(Element lookup rows)

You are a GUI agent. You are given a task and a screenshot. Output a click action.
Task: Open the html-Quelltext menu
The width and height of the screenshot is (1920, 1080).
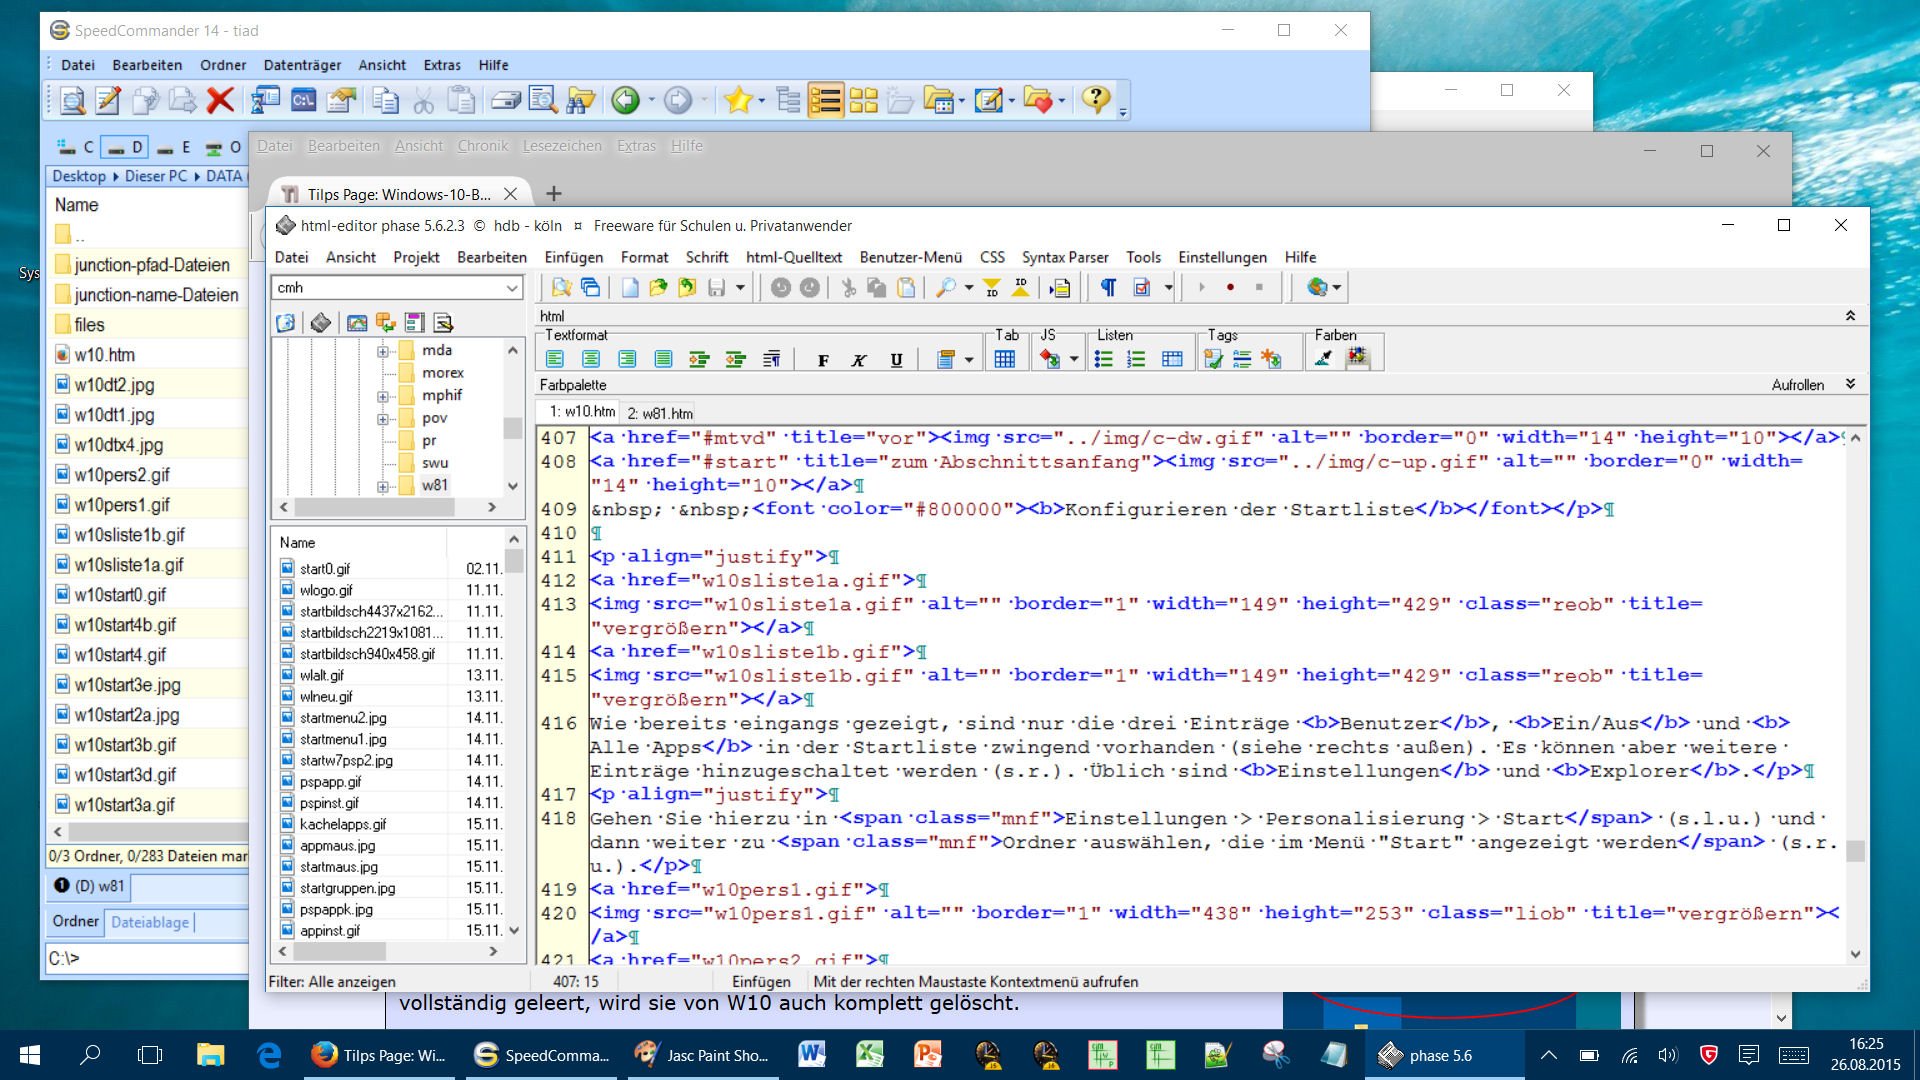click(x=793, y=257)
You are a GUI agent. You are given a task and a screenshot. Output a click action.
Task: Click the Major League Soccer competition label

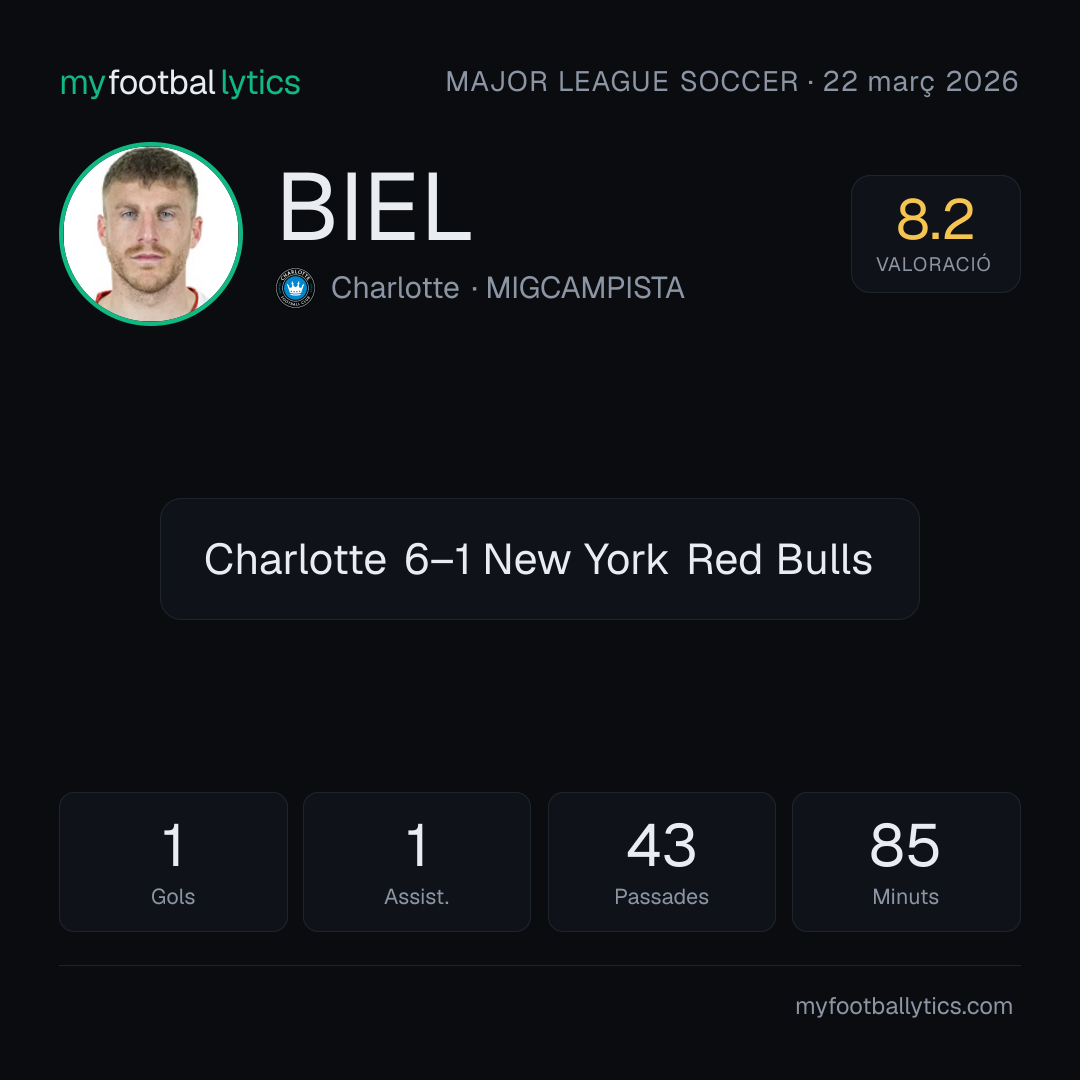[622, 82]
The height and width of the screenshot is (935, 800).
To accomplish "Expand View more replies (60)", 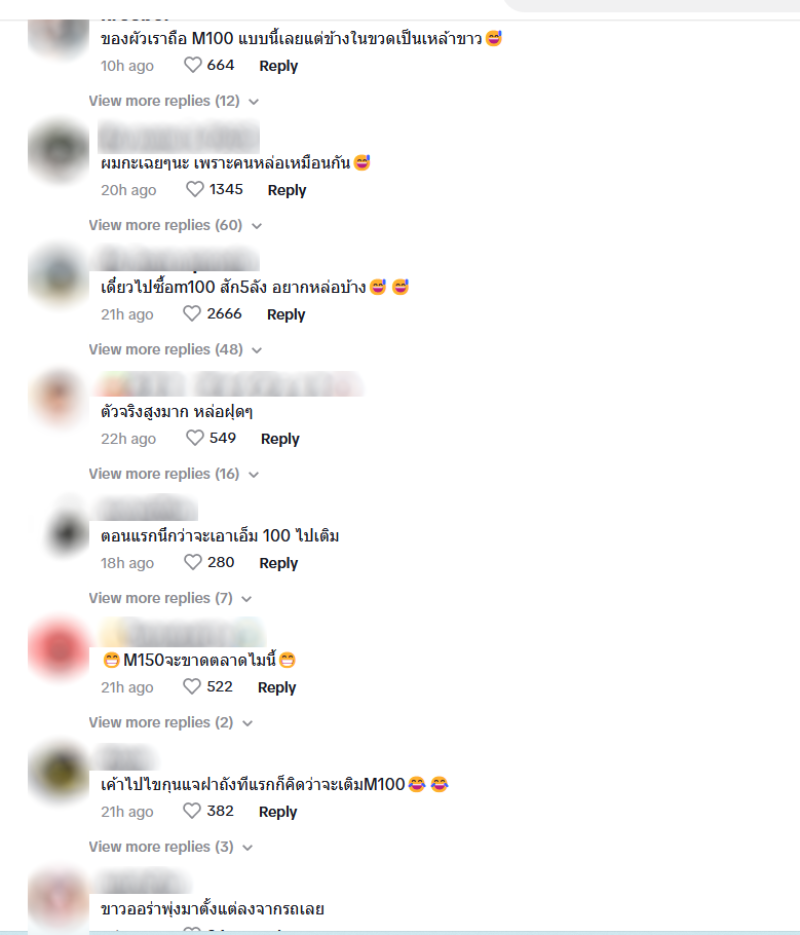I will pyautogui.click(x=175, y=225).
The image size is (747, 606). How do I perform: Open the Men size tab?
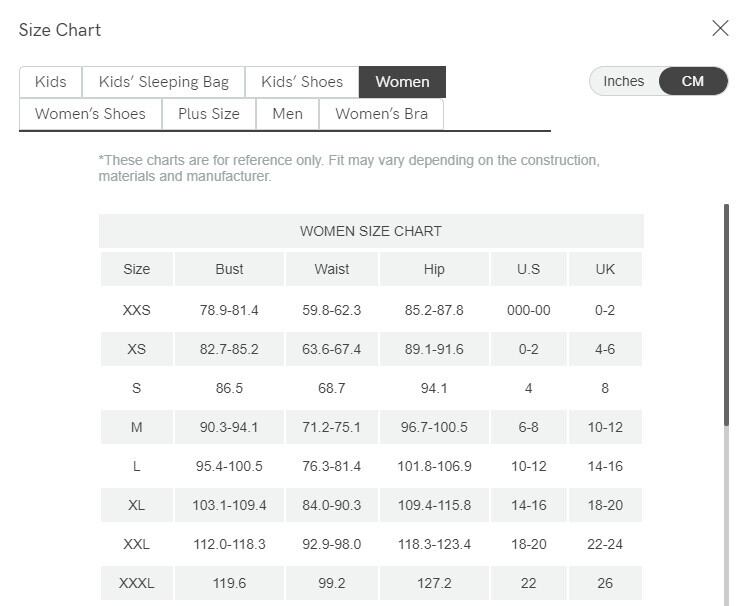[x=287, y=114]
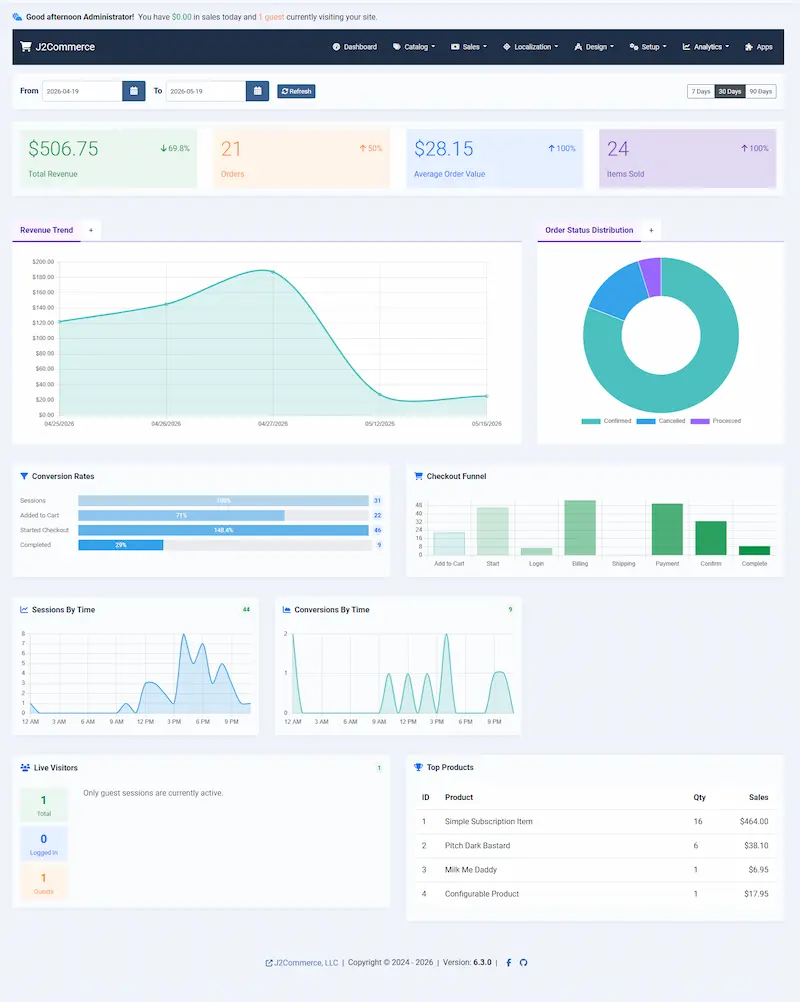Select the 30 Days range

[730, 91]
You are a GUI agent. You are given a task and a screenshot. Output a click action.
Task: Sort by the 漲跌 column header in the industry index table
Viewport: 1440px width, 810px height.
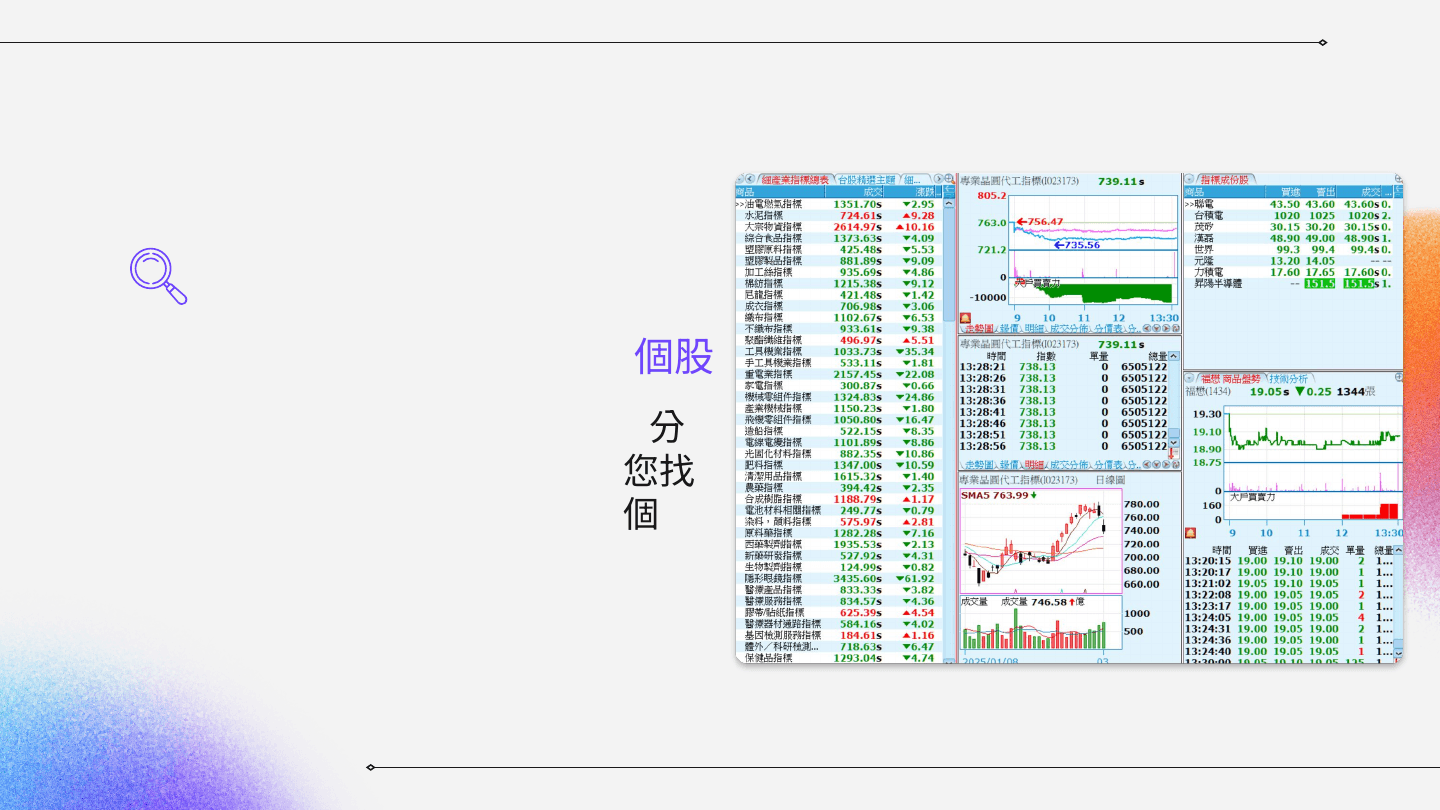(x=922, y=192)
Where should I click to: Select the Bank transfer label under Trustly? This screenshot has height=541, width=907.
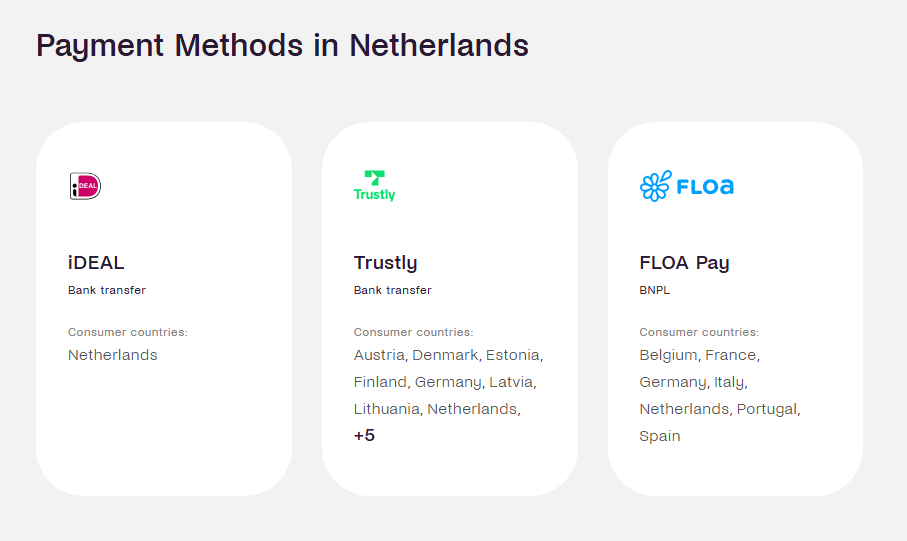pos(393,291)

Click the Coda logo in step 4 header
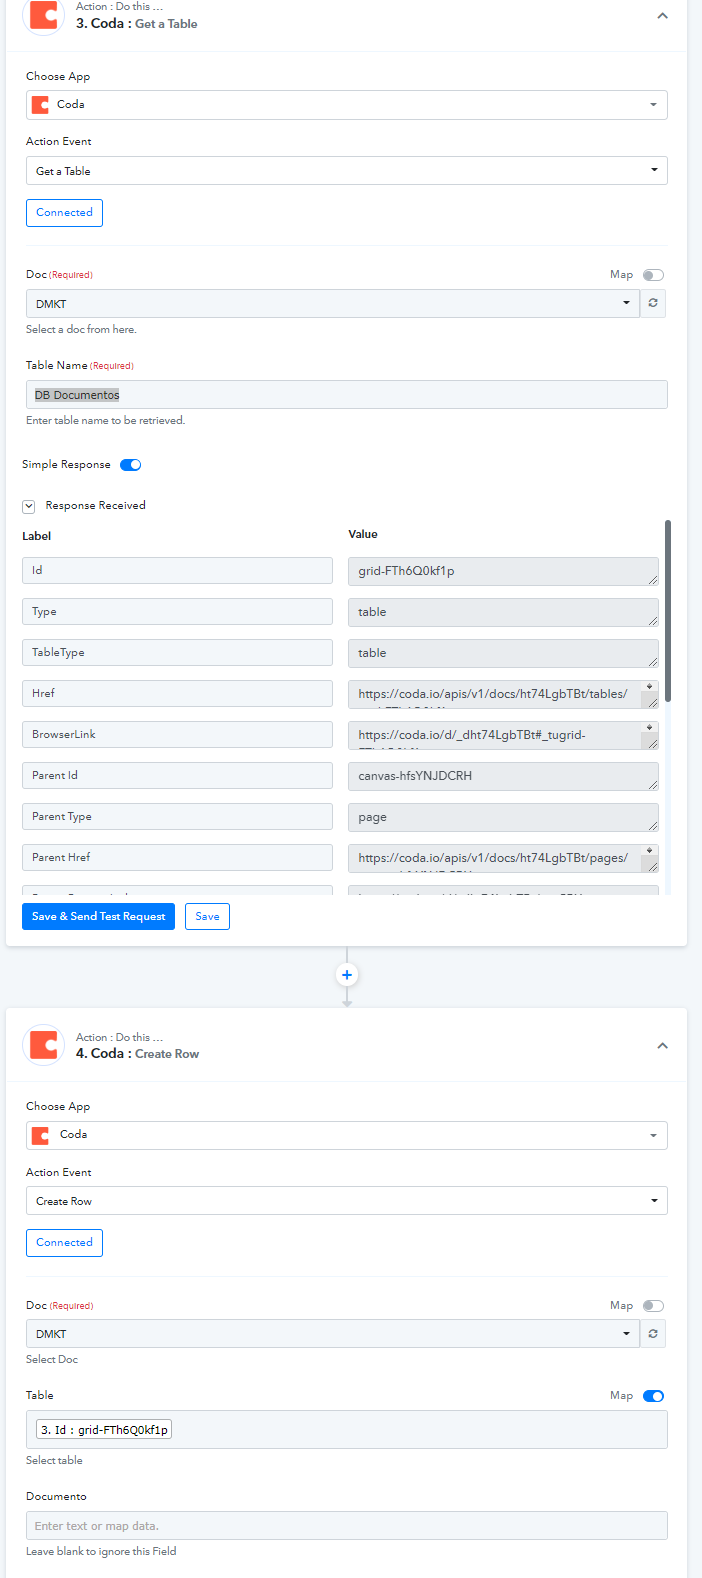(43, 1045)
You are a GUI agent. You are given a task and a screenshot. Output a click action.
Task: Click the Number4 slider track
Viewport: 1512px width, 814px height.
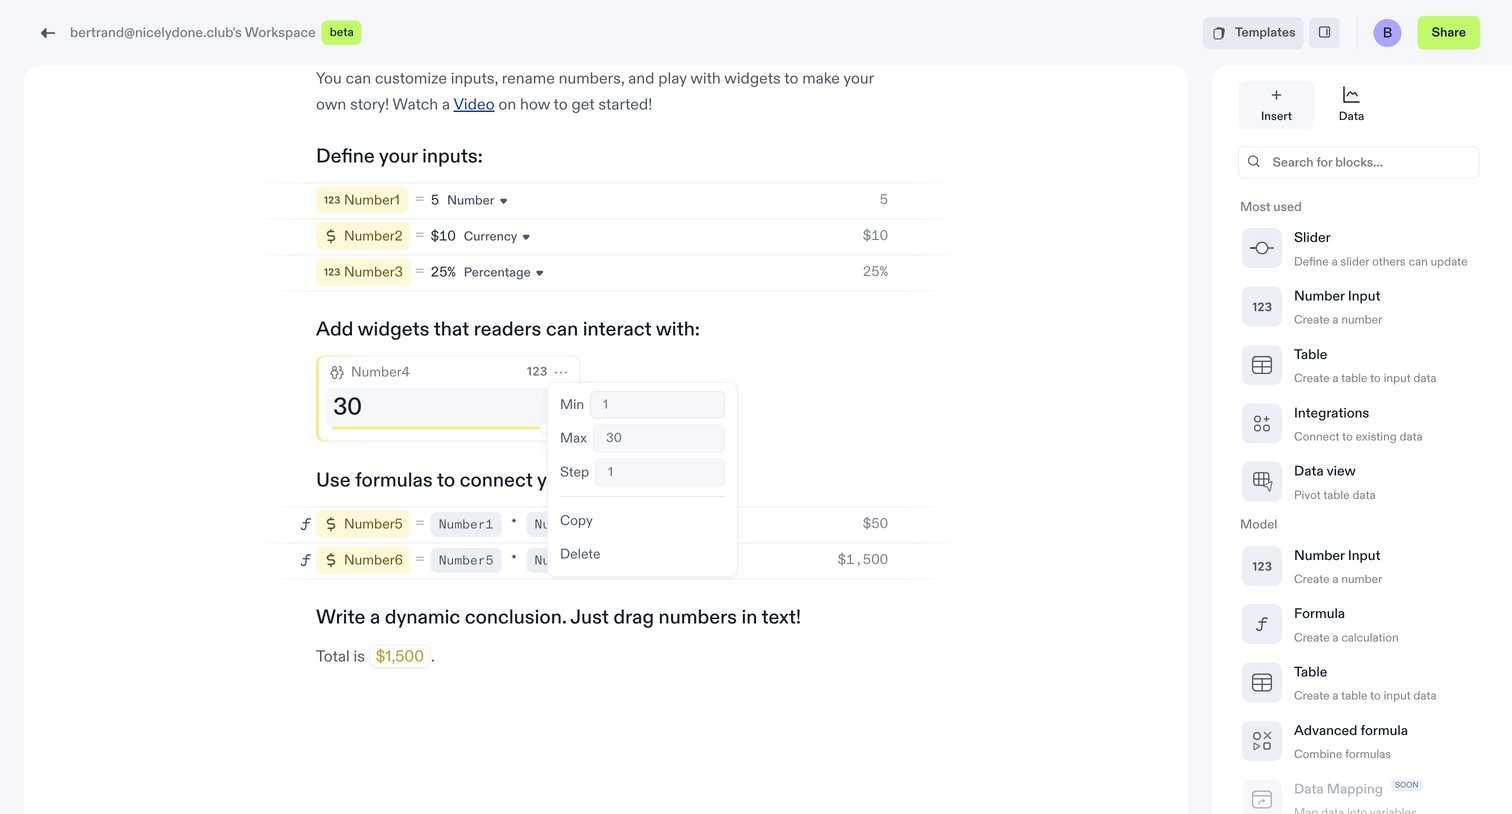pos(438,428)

- **Stated task**:
Starting at the line that contains "Click the Coda logo in step 4 header" and continuing through the end of the rows, reproduce those lines with "Coda logo" replaced by "Coda icon" and everything else left unchanged. Omit the pictures from your answer.

- **Output below**:
Click the Coda icon in step 4 header
(43, 1045)
You are a GUI agent. You are given a task and a screenshot. Output a click action.
Task: Click the Number4 slider track
Viewport: 1512px width, 814px height.
pos(438,428)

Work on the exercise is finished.